If I need to do updates, I will follow the same procedure as above, which results in leaving the original item in the S3 object, but overwriting the s3loc with the location of the updated item. We’re wasting storage space, but we will always see the correct version. Without some form of transactions or conditional writes it would be impossible to guarantee that you can do updates with this scheme. It’s important that anyone building a system on top of AWS understand the consistency guarantees. Again, this problem (and lots more!) would go away if Amazon exposed the “semantic reconciliation” step in the Dynamo system underlying S3. Of course, this step still exists in S3, but for simplicity the semantics are hard coded to “last write wins”.

Your mileage may vary

This system doesn’t solve everyone’s problem. If you intend to allow outside access to your data via public S3 buckets or Cloudfront, this won’t work. Additionally, if the data you are storing is too big to put into SimpleDB, it may be big enough that repeated downloads will outway the cost savings on the PUT side.

If you are doing a large number of updates, and you are storing data for a long time, you may find that the storage costs starts to be significant.

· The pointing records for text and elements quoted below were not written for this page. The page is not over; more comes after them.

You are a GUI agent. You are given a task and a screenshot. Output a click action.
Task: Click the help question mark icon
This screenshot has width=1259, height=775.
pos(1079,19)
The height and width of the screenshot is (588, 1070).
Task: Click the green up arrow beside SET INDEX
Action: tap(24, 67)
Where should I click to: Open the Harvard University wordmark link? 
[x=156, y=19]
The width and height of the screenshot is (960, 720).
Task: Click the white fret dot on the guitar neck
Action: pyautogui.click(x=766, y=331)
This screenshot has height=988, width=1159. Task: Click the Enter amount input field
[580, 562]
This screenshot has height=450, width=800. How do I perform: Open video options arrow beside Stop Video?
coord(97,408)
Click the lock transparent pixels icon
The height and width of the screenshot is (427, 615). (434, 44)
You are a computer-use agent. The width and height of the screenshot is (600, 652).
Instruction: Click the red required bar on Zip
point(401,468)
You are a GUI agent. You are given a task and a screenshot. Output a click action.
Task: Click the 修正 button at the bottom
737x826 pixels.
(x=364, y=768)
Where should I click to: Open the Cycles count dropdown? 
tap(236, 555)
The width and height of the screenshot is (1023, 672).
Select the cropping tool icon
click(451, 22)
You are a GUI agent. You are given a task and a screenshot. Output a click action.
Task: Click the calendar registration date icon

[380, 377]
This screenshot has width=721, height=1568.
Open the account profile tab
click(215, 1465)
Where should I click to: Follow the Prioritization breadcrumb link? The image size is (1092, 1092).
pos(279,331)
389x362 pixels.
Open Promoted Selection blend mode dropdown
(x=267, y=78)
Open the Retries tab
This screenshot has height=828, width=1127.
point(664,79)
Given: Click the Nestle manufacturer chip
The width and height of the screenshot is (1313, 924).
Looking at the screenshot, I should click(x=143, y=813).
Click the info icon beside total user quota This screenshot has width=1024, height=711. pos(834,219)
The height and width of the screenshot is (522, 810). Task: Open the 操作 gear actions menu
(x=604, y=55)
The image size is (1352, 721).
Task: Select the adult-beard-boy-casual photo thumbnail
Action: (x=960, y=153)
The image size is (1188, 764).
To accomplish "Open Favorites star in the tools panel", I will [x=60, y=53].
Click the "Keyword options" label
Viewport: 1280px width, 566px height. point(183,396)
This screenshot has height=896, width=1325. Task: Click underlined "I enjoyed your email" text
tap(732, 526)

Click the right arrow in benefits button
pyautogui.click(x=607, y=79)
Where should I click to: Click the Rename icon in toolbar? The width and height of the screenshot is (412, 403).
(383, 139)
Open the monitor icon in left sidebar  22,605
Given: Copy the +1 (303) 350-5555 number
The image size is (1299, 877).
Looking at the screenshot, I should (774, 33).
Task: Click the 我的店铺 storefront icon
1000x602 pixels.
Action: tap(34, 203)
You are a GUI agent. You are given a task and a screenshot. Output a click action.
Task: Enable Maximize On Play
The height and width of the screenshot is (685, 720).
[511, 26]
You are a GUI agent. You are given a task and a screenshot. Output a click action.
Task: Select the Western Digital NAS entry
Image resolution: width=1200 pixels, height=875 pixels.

I suppose if you were storing too much obsolete data, you could iterate through old items, repack these into new S3 objects, and update SimpleDB, but at this point, your SimpleDB costs will outweigh your S3 savings.

A missed opportunity?

This was an interesting technical problem, finding the best solution with the pieces at hand, but a voice from my econ classes is whispering in my head “arbitrage”, meaning that Amazon actually has a perverse pricing system that charges me less money to use more resources. If I can store items in S3 by laying another system on top of it, Amazon would certainly be able to do the same, do so more cheaply, and without the inconsistent interface that you need to use if you adopt my system. Unless S3 has significantly different replication and reliability characteristics than SimpleDB, I suspect that they are overcharging for small PUTs, and this is keeping people from using the service to the fullest extent.

I’ve heard from Tim Robertson that he ran into the same problem with small files and scaled back what he was storing in S3 to save on costs. HotPads has also done the calculation and this was a factor in their reluctance to recommend others adopt Cloudfront as they did.

SimpleDB: a work in progress

SimpleDB is a fantastic system, but it’s not quite done yet. Amazon labels it a beta, and it’s certainly good enough to use in production, but there are lots of desireable features that aren’t yet there. As I write this, I have a that has been running for a day just going through and deleting old items from my SimpleDB domains – bulk delete or delete by query aren’t supported yet.

As I learn more about other options, I’m having trouble justifying the hassle of dealing with things like lack of bulk delete, not being able to store large values in the table, and the size limits. HBase is becoming more mature and is now being used to directly serve content to the web. SimpleDB is likely slightly better value if you are pinching pennies (for us, SimpleDB is less than 10% of our Hadoop cluster costs), but if I were doing this again, and I were already using Hadoop, I would prefer HBase. If you have a smaller system, and don’t want to deal with administration headaches, SimpleDB can still be a good choice.